Personal information
- Full name: Mauriño Enrique Mendoza Ísmodes
- Date of birth: 4 April 1964 (age 62)
- Place of birth: Chincha Alta, Peru
- Height: 1.84 m (6 ft 0 in)
- Position: Goalkeeper

Youth career
- Deportivo San José

Senior career*
- Years: Team / Apps / (Gls)
- 1985: Deportivo Junín
- 1986–1987: CNI
- 1988–1993: Alianza Lima
- 1994–2003: Cienciano

= Mauriño Mendoza =

Peruvian footballer (born 1964)

Mauriño Enrique Mendoza Ísmodes (born on 4 April 1964) is a Peruvian footballer who played as a goalkeeper.

He is the first cousin of Andrés Mendoza, a Peruvian international striker from the 2000s.

== Biography ==
Mauriño Mendoza began his career at Deportivo Junín in 1985. After a stint with CNI of Iquitos between 1986 and 1987, he joined Alianza Lima in 1988. The previous year, his brother, José Mendoza Ísmodes, died in a plane crash that devastated the entire Alianza team.

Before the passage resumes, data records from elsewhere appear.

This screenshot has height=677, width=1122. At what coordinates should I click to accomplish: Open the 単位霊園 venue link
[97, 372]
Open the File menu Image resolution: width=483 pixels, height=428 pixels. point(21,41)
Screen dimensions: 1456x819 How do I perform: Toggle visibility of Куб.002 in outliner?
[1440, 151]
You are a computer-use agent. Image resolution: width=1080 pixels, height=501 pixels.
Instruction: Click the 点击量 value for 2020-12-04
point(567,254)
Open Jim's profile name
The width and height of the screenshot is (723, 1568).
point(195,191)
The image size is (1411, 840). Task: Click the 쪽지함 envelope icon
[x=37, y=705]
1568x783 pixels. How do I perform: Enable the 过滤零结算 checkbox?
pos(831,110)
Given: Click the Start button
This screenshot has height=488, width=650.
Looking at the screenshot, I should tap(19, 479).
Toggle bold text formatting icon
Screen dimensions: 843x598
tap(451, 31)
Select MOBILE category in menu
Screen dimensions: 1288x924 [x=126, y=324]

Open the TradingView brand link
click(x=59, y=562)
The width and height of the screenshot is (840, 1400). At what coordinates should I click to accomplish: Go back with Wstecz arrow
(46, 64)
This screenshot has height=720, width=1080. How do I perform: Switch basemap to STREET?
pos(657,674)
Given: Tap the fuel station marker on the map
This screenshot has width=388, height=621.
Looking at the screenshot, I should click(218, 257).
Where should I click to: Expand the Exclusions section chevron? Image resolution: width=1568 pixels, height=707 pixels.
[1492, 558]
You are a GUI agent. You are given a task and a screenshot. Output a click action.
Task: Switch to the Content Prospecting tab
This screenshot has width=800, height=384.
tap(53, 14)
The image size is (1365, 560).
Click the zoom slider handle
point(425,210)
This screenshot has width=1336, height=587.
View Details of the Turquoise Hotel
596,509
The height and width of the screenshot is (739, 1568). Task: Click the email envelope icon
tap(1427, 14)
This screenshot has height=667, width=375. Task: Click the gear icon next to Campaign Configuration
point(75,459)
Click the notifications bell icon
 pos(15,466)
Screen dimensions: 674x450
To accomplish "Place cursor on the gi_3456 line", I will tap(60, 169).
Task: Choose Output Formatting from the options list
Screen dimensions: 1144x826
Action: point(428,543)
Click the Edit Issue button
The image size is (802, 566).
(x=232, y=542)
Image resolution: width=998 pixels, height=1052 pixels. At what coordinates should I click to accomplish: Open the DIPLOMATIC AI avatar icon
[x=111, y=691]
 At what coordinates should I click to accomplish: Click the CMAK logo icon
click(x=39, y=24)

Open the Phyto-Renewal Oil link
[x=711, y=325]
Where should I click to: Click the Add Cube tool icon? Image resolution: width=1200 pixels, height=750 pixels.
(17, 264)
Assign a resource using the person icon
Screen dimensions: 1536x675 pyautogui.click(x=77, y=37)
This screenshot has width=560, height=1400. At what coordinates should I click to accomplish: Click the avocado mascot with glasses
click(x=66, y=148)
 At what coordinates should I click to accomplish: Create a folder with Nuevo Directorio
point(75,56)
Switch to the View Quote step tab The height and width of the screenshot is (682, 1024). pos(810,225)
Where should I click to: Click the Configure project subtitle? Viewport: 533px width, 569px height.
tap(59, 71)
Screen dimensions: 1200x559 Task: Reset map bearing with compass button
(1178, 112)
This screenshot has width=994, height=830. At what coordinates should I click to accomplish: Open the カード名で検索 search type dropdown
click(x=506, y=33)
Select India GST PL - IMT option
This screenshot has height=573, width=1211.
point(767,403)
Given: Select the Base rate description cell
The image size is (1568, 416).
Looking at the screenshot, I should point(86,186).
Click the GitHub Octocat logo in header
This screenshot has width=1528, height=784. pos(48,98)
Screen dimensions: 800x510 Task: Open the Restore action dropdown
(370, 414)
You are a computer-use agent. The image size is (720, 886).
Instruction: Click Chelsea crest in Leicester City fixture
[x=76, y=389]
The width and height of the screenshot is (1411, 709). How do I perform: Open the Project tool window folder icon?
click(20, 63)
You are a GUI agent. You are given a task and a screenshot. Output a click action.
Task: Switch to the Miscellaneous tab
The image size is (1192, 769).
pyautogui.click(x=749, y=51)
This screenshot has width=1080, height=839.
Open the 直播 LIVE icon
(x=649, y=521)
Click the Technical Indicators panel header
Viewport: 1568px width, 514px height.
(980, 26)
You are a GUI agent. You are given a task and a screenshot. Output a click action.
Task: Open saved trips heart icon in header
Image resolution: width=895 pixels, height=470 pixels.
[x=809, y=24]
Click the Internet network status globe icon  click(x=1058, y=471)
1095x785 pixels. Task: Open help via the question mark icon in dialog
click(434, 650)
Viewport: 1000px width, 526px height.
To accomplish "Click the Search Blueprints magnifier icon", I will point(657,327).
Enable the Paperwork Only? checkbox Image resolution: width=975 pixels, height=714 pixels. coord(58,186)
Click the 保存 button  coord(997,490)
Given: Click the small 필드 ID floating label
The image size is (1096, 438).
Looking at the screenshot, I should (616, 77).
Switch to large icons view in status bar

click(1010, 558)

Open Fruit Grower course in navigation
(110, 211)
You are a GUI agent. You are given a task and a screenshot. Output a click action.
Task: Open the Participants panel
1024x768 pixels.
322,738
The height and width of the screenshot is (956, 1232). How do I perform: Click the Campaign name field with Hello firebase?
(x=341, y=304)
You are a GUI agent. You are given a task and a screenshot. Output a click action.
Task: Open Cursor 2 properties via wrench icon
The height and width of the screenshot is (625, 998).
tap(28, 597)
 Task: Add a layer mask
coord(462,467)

In 1994, he signed with Cienciano of Cusco, a year in which the club narrowly avoided relegation to the second division, only securing survival on the final day of the season. A runner-up in the Peruvian league in 2001, he played eight matches in the 2002 Copa Libertadores. The following year, he won the 2003 Copa Sudamericana with Cienciano as Óscar Ibáñez's backup goalkeeper.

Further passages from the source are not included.